What you have to do — Count how many lines in the items below contain the string "icon", treating uppercase and lowercase as different. Reply with the number alone.

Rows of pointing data
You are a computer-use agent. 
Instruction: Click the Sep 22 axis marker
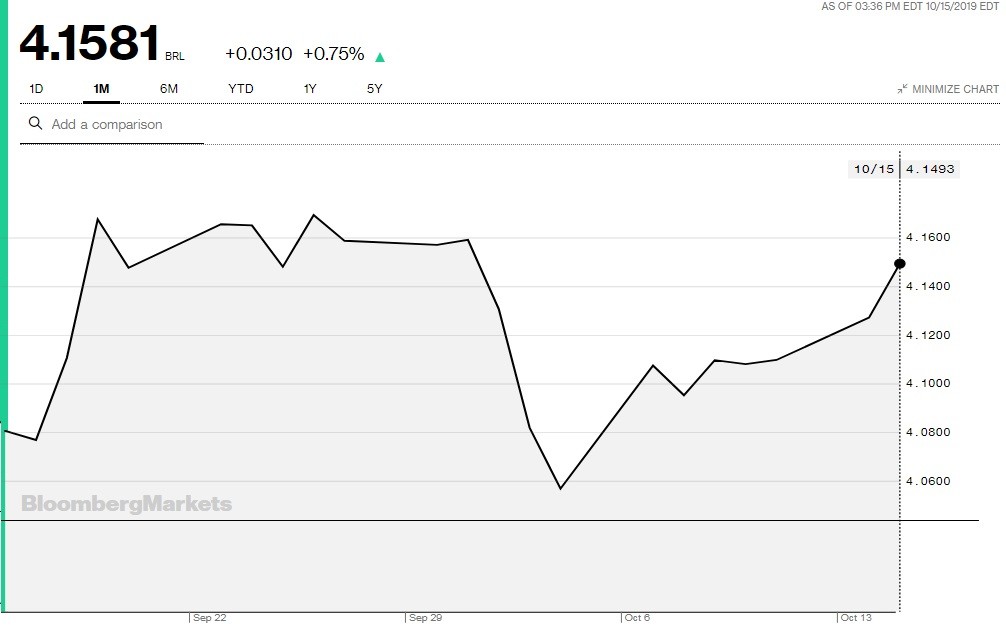pyautogui.click(x=210, y=618)
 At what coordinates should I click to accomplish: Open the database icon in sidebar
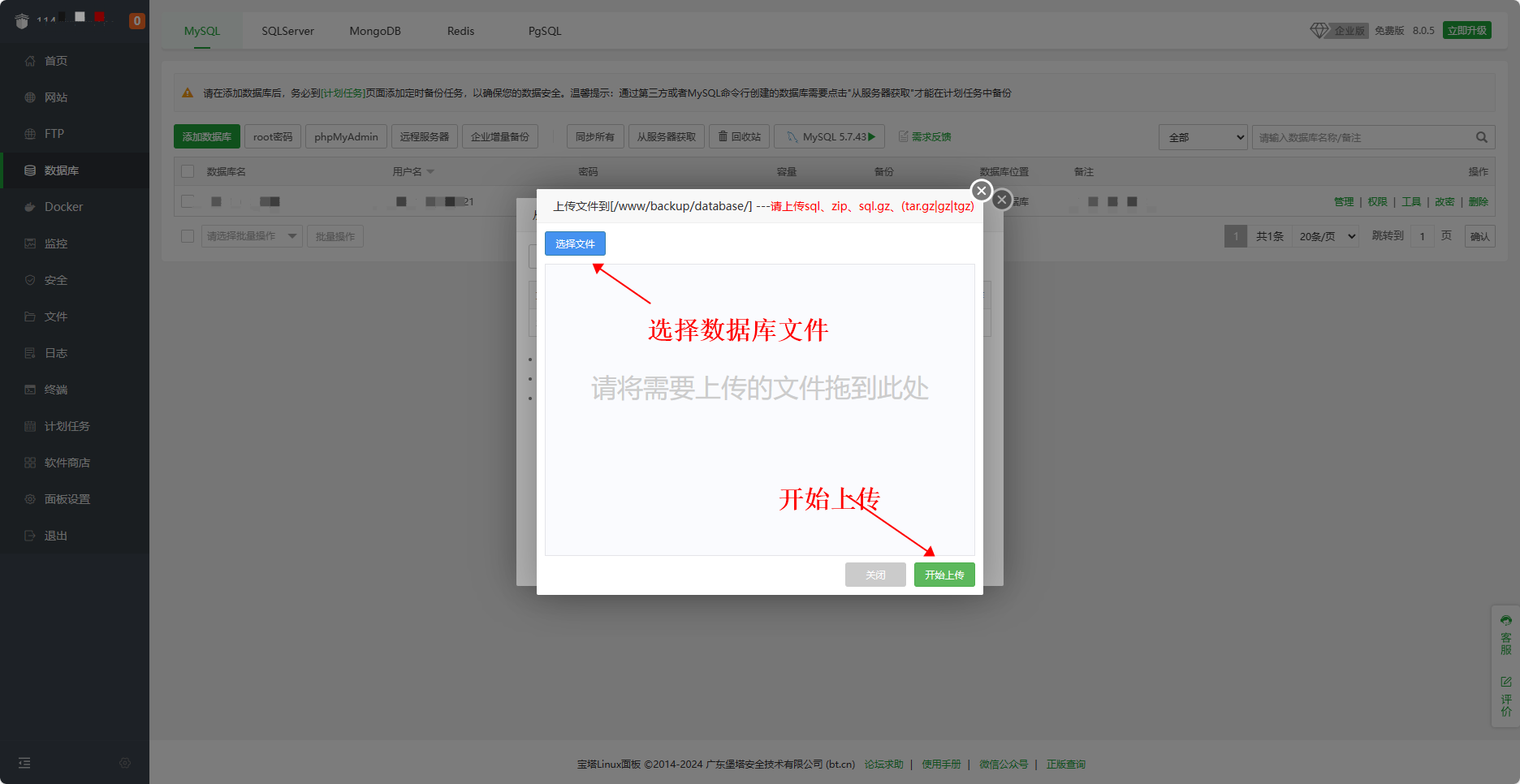click(30, 170)
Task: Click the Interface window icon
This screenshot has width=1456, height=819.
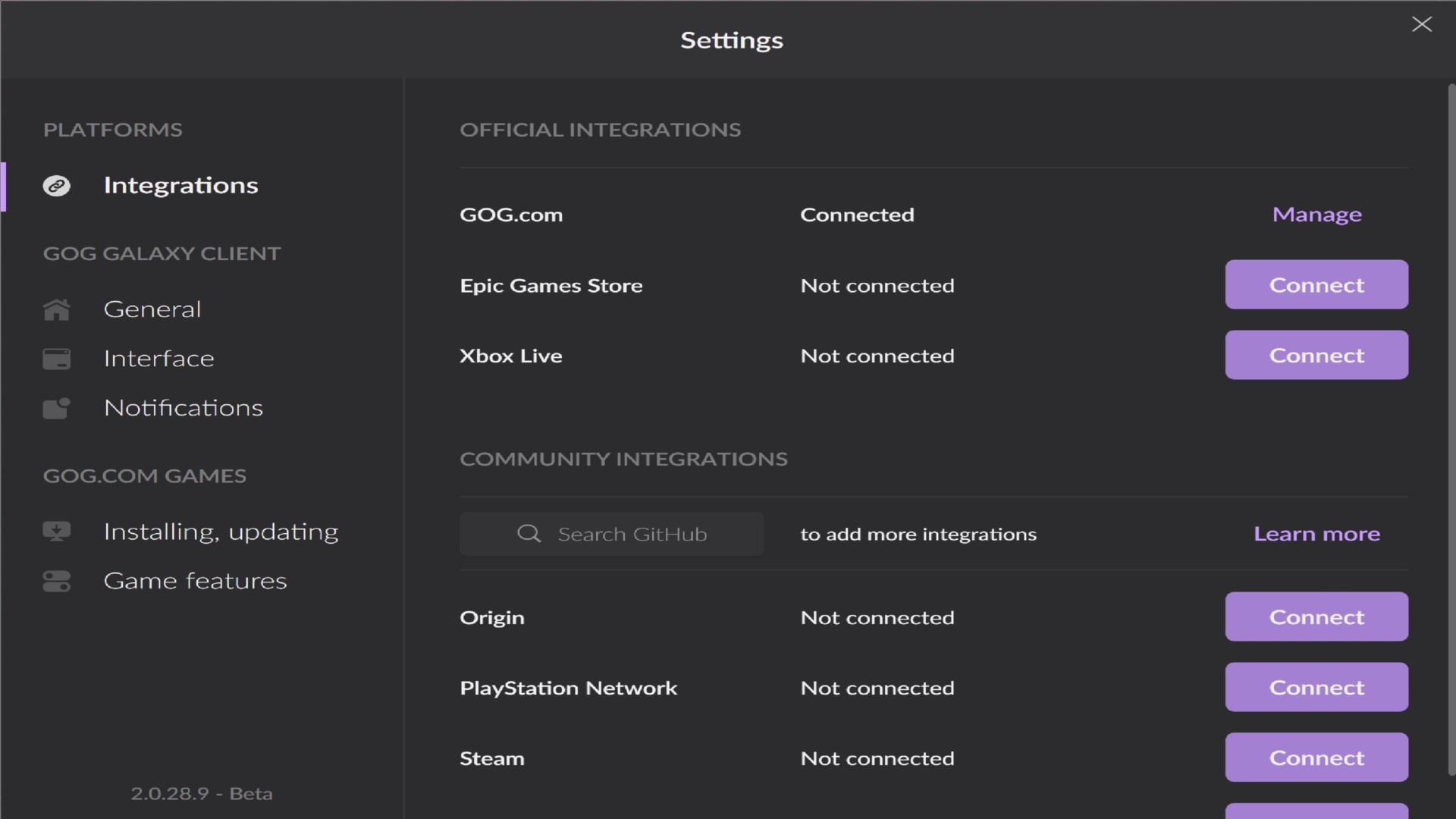Action: [x=57, y=359]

Task solution — 2